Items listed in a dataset
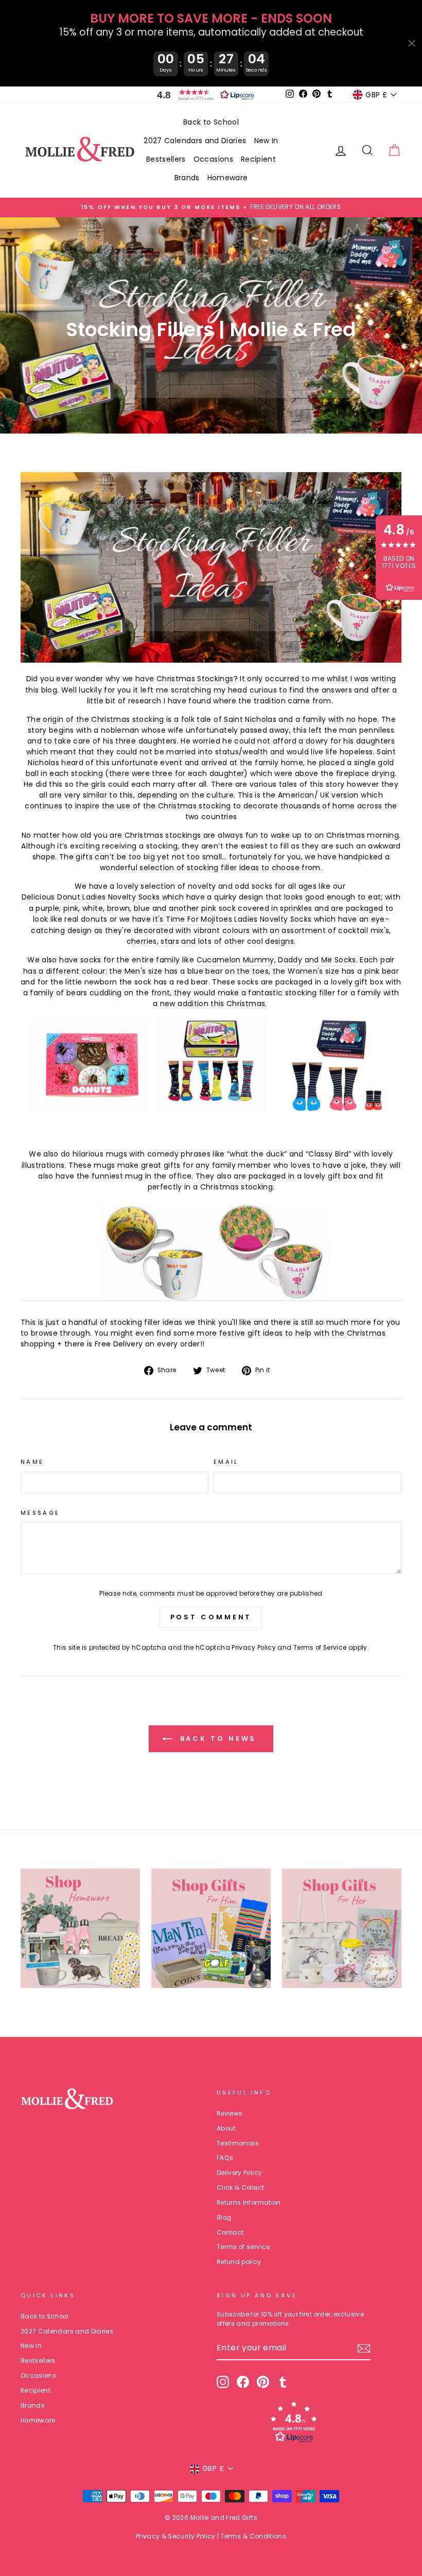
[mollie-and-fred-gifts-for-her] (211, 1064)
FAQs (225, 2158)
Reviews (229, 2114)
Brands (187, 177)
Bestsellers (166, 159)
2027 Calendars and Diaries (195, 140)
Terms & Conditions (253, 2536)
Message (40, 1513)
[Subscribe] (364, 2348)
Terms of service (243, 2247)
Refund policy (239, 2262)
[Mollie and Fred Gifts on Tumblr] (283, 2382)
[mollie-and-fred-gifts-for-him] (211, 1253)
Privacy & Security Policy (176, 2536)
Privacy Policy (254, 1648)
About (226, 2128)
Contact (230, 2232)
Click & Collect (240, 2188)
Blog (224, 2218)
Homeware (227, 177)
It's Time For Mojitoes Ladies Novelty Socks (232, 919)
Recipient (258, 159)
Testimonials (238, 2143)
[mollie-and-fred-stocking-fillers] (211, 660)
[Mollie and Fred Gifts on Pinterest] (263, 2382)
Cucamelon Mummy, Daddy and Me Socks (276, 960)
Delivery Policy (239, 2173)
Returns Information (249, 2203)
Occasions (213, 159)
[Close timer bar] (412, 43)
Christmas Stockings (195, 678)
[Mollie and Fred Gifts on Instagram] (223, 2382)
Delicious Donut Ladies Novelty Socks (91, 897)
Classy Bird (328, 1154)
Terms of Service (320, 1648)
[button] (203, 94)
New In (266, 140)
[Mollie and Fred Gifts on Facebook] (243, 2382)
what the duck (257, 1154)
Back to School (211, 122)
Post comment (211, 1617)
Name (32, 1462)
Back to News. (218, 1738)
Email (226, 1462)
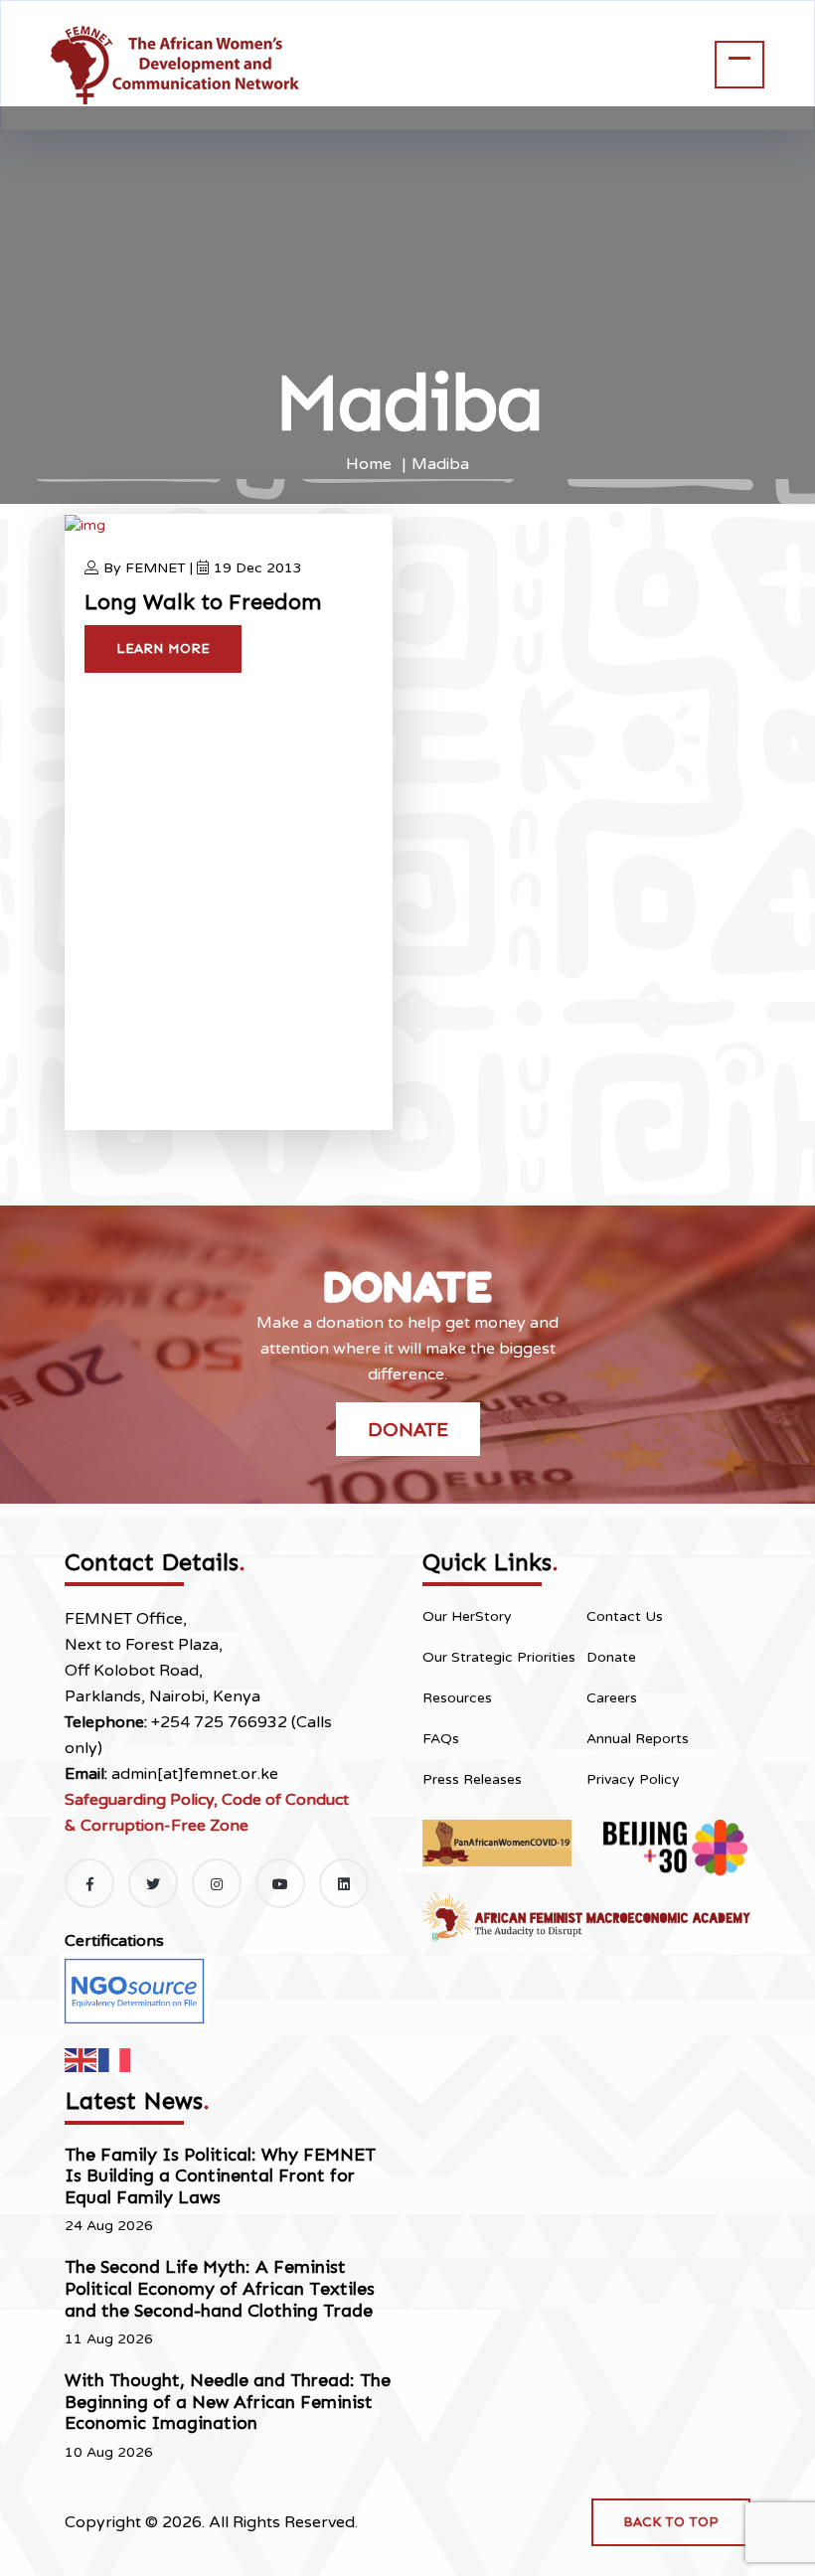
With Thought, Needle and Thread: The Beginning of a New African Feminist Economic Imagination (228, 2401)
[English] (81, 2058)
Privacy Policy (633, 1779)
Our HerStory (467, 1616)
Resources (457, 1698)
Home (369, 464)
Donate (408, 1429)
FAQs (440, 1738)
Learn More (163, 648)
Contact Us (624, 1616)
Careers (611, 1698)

---

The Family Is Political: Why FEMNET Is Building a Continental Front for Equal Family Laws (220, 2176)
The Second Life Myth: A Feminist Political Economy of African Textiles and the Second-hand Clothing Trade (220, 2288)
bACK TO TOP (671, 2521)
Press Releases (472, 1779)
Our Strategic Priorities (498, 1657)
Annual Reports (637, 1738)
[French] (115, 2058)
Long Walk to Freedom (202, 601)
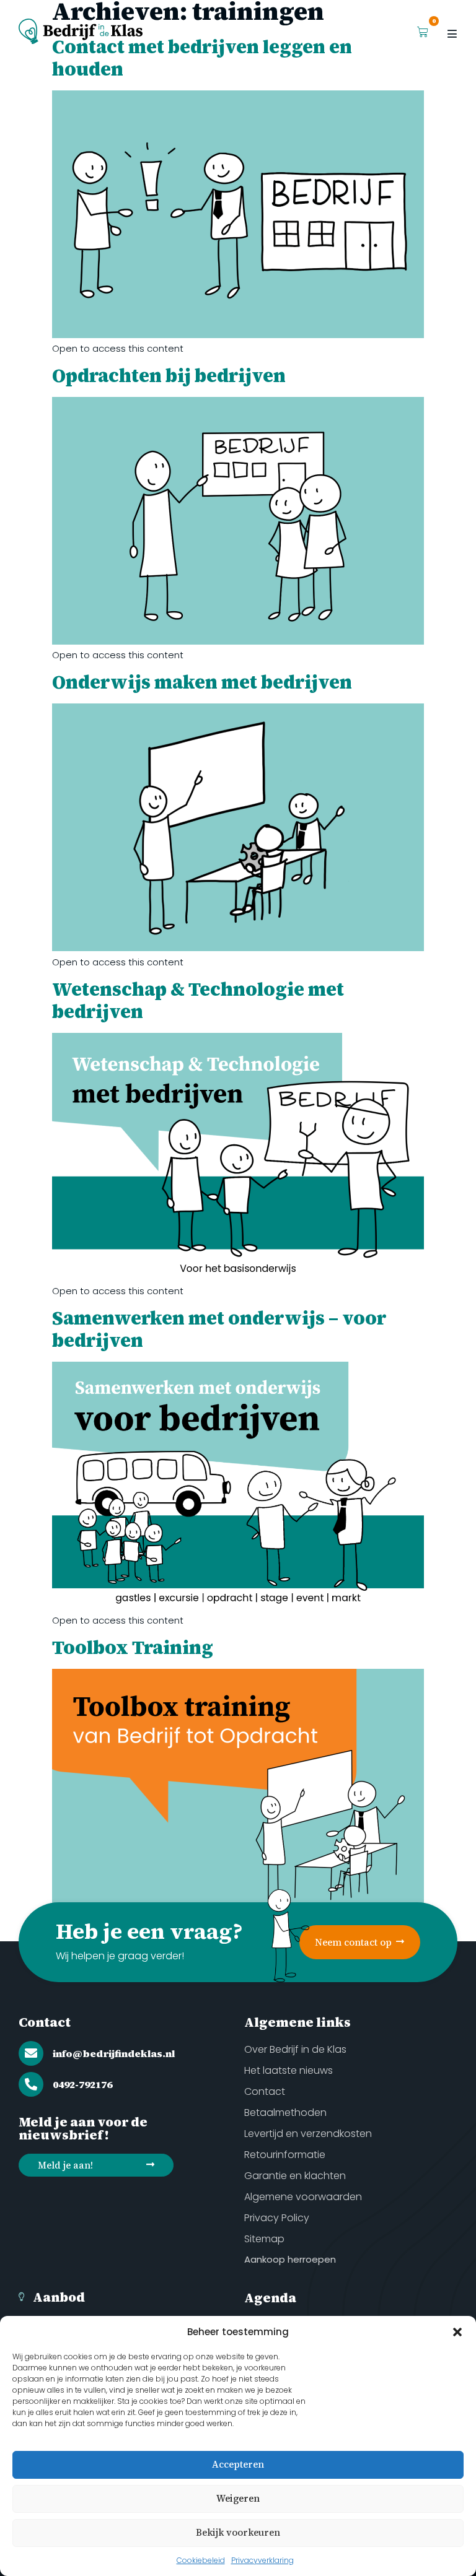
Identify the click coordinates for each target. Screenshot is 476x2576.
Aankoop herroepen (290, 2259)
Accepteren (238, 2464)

---

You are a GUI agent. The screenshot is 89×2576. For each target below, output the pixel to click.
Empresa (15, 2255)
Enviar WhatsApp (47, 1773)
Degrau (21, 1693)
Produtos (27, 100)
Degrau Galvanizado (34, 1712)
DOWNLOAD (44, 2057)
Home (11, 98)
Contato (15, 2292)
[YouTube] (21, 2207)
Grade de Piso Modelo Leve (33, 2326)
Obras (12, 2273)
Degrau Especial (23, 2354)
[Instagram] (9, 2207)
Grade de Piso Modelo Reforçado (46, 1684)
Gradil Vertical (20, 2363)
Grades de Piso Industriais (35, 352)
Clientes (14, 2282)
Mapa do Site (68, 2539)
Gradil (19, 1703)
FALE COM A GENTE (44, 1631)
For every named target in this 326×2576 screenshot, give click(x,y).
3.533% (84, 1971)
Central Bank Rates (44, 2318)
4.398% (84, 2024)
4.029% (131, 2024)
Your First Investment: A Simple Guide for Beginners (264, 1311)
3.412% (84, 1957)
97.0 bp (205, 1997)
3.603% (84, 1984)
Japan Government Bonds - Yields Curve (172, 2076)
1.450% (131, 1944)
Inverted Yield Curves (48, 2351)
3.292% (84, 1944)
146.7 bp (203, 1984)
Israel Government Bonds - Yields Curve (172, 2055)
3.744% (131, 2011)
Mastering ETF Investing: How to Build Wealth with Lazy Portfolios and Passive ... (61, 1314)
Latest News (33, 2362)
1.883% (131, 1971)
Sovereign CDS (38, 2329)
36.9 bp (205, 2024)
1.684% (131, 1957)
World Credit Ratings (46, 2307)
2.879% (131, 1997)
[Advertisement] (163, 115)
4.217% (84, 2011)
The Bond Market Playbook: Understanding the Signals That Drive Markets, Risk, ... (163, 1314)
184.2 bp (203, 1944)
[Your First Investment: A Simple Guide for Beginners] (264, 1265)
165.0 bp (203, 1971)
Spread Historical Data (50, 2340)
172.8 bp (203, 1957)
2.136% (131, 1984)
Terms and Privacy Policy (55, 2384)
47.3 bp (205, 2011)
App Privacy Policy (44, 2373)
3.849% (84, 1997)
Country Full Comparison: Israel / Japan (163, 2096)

◆ Task
Write out exactly the run of lines above that starts at the line containing "Name (32, 1462)" and ends at the line containing "Careers (611, 1698)". Include both, and leave the pictures out.

◆ Task solution
Name (32, 1462)
Back to News. (218, 1738)
Email (226, 1462)
With Thought, Needle and Thread: The Beginning of a New African Feminist Economic Imagination (228, 2401)
[English] (81, 2058)
Privacy Policy (633, 1779)
Our HerStory (467, 1616)
Resources (457, 1698)
Home (369, 464)
Donate (408, 1429)
FAQs (440, 1738)
Learn More (163, 648)
Contact Us (624, 1616)
Careers (611, 1698)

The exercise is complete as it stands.